My parents are not wealthy but they are also generous with my kids. They give small amounts of money for birthdays/holidays in addition to gifts but they want that money to belong to the kids, not to go into the 529s. Sometimes they'll send a check for $25, which I put into the kids' junior savings accounts to be used when they are a little older, or sometimes it's a $10 gift card to Toys R Us or a Halloween card with a $5 bill inside. I don't put that money in the 529s b/c I know they want the kids to be able to save up for something and use it the money.
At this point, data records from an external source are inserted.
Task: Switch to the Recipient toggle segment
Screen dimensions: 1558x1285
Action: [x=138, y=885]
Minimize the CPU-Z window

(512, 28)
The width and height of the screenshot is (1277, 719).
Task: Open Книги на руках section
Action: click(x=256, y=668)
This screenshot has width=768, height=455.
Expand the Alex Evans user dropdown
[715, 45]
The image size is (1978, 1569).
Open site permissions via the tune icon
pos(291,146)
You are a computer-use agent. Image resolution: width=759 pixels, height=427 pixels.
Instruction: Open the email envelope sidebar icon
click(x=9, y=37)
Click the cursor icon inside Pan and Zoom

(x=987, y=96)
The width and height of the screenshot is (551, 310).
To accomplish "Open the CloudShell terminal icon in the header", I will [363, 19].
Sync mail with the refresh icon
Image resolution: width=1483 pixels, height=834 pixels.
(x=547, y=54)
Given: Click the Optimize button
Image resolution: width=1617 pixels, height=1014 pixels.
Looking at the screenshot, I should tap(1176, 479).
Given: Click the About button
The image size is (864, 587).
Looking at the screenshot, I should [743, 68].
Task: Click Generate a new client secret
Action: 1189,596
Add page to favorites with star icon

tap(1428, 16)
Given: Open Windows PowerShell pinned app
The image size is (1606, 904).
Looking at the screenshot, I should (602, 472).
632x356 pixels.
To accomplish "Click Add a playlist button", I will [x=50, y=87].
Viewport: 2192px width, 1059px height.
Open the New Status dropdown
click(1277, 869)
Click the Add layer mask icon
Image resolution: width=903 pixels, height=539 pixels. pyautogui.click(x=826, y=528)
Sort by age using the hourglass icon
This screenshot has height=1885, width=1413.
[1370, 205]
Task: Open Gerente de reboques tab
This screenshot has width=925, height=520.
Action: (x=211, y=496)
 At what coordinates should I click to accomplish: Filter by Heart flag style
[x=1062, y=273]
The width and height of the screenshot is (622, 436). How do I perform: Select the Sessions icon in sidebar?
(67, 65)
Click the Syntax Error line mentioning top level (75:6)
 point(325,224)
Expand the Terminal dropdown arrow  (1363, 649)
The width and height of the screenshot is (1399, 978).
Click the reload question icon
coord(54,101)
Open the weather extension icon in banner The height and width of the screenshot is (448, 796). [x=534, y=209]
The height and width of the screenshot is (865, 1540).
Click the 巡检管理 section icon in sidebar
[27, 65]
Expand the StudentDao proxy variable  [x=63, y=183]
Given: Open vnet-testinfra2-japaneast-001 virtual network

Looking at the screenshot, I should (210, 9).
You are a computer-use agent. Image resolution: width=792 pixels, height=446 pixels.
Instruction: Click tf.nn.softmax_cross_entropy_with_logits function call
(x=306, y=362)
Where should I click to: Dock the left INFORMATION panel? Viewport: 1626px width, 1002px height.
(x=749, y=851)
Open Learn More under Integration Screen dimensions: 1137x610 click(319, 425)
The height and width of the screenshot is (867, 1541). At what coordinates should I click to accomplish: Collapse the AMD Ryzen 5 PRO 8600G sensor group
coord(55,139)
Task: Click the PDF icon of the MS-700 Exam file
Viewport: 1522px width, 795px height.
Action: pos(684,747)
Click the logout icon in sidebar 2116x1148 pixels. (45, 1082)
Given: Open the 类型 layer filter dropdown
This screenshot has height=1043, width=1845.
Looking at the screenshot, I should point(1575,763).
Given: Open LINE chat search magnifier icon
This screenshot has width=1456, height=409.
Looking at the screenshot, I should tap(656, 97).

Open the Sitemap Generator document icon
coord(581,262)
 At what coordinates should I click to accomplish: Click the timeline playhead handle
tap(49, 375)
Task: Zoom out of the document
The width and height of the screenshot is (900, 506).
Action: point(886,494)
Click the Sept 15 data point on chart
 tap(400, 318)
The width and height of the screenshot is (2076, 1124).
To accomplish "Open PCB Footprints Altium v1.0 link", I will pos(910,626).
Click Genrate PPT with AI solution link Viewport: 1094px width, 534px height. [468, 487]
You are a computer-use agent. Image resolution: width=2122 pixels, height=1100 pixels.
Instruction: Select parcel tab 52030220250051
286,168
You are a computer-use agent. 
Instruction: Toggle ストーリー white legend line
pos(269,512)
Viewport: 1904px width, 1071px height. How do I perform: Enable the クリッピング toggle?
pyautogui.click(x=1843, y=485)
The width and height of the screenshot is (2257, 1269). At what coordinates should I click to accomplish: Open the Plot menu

My 9-yr old has a wallet where she keeps her gift cards and some money, and she loves being able to buy little things like gum.

So no one has funded our kids' 529s except us!
Anonymous
"My wealthy inlaws have never given my kids any money, with the exception of giving a moderate amount to the 3rd when he was born. They have been generous with us, but my MIL insists on buying tons of ridiculously expensive Ralph Lauren clothes from Bloomingdales for the kids for every occasion. (I'm not kidding - that is the only store she shops in and the only brand she will buy for the kids. She doesn't think it's nuts to put a pair of $45 white RL pants on a 2-yr old boy. I buy the rest of their clothes in Target.)"


YOU POOR, POOR, DEAR! How atrocious that the IL's (about whose money you seem to know everything - is THAT why you married your husband, BTW?) want to buy something at their discretion with their money for your kids! Send them over here, we would be happy to have them! And Target? Are they TRYING to get you thrown out of the club!?!!??
Anonymous
OK, everybody, breathe.

OP, no. There is no appropriate way to hint to your parents or in-laws that you would prefer cash in the 529 as opposed to your fifth copy of the same polly pocket or whatever. If the grandparents in question wanted to fund that, they would ask you about it.

In my experience, grandparents or great grandparents who are in a position to may give a little seed money for such a fund when the baby is born, but it is not a constant source of funding for those accounts. That is on the parents (you). Some people may have other arrangements, but those are usually quite explicit.